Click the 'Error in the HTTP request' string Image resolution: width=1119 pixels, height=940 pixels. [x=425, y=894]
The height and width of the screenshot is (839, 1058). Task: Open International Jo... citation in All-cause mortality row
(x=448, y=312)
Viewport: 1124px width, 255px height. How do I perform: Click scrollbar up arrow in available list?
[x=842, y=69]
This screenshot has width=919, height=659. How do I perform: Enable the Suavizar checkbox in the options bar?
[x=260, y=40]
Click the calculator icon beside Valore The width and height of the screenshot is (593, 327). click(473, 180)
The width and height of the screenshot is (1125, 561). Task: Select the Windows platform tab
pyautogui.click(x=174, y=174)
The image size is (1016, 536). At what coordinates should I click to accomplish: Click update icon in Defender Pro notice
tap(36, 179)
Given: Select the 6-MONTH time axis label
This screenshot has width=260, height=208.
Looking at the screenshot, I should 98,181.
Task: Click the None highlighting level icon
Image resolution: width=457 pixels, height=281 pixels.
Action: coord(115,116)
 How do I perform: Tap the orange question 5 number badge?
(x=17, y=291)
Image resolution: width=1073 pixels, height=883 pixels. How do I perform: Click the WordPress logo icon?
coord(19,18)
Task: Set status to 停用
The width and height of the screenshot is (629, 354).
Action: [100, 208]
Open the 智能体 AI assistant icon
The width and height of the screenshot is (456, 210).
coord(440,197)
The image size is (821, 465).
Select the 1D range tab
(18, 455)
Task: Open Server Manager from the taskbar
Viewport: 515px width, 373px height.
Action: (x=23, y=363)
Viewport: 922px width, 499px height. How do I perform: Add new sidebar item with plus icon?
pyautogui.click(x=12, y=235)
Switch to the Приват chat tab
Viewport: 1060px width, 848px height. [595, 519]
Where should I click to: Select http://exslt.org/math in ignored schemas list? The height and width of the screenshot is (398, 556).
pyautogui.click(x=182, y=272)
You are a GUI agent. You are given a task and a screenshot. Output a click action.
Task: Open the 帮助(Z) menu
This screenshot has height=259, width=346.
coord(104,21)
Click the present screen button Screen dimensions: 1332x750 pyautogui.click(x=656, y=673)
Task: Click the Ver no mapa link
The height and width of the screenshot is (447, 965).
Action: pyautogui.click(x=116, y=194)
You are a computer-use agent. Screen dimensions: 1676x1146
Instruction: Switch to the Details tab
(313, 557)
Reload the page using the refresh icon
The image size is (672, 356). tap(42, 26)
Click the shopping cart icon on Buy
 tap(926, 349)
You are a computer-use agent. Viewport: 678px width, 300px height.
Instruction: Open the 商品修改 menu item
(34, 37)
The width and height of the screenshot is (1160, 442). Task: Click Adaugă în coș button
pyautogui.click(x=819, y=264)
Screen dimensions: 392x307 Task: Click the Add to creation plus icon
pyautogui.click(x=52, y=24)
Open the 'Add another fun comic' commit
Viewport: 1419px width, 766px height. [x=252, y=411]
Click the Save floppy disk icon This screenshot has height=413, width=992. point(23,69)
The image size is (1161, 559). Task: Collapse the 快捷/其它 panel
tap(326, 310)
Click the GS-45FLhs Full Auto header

______________________________

What the task asks:
Would you reproduce the whole listing exactly as it stands?

Answer to the exercise:
Click the 'Error in the HTTP request' string Image resolution: width=1119 pixels, height=940 pixels. [x=425, y=894]
The height and width of the screenshot is (839, 1058). Task: Open International Jo... citation in All-cause mortality row
(x=448, y=312)
Viewport: 1124px width, 255px height. How do I perform: Click scrollbar up arrow in available list?
[x=842, y=69]
This screenshot has width=919, height=659. How do I perform: Enable the Suavizar checkbox in the options bar?
[x=260, y=40]
Click the calculator icon beside Valore The width and height of the screenshot is (593, 327). click(473, 180)
The width and height of the screenshot is (1125, 561). Task: Select the Windows platform tab
pyautogui.click(x=174, y=174)
The image size is (1016, 536). At what coordinates should I click to accomplish: Click update icon in Defender Pro notice
tap(36, 179)
Given: Select the 6-MONTH time axis label
This screenshot has width=260, height=208.
Looking at the screenshot, I should 98,181.
Task: Click the None highlighting level icon
Image resolution: width=457 pixels, height=281 pixels.
Action: coord(115,116)
 How do I perform: Tap the orange question 5 number badge?
(x=17, y=291)
Image resolution: width=1073 pixels, height=883 pixels. How do I perform: Click the WordPress logo icon?
coord(19,18)
Task: Set status to 停用
The width and height of the screenshot is (629, 354).
Action: [100, 208]
Open the 智能体 AI assistant icon
The width and height of the screenshot is (456, 210).
coord(440,197)
The image size is (821, 465).
Select the 1D range tab
(18, 455)
Task: Open Server Manager from the taskbar
Viewport: 515px width, 373px height.
Action: (x=23, y=363)
Viewport: 922px width, 499px height. How do I perform: Add new sidebar item with plus icon?
pyautogui.click(x=12, y=235)
Switch to the Приват chat tab
Viewport: 1060px width, 848px height. [595, 519]
Where should I click to: Select http://exslt.org/math in ignored schemas list? The height and width of the screenshot is (398, 556).
pyautogui.click(x=182, y=272)
You are a GUI agent. You are given a task and a screenshot. Output a click action.
Task: Open the 帮助(Z) menu
This screenshot has height=259, width=346.
coord(104,21)
Click the present screen button Screen dimensions: 1332x750 pyautogui.click(x=656, y=673)
Task: Click the Ver no mapa link
The height and width of the screenshot is (447, 965).
Action: pyautogui.click(x=116, y=194)
You are a computer-use agent. Screen dimensions: 1676x1146
Instruction: Switch to the Details tab
(313, 557)
Reload the page using the refresh icon
The image size is (672, 356). tap(42, 26)
Click the shopping cart icon on Buy
 tap(926, 349)
You are a computer-use agent. Viewport: 678px width, 300px height.
Instruction: Open the 商品修改 menu item
(34, 37)
The width and height of the screenshot is (1160, 442). Task: Click Adaugă în coș button
pyautogui.click(x=819, y=264)
Screen dimensions: 392x307 Task: Click the Add to creation plus icon
pyautogui.click(x=52, y=24)
Open the 'Add another fun comic' commit
Viewport: 1419px width, 766px height. [x=252, y=411]
Click the Save floppy disk icon This screenshot has height=413, width=992. point(23,69)
The image size is (1161, 559). Task: Collapse the 快捷/其它 panel
tap(326, 310)
Click the GS-45FLhs Full Auto header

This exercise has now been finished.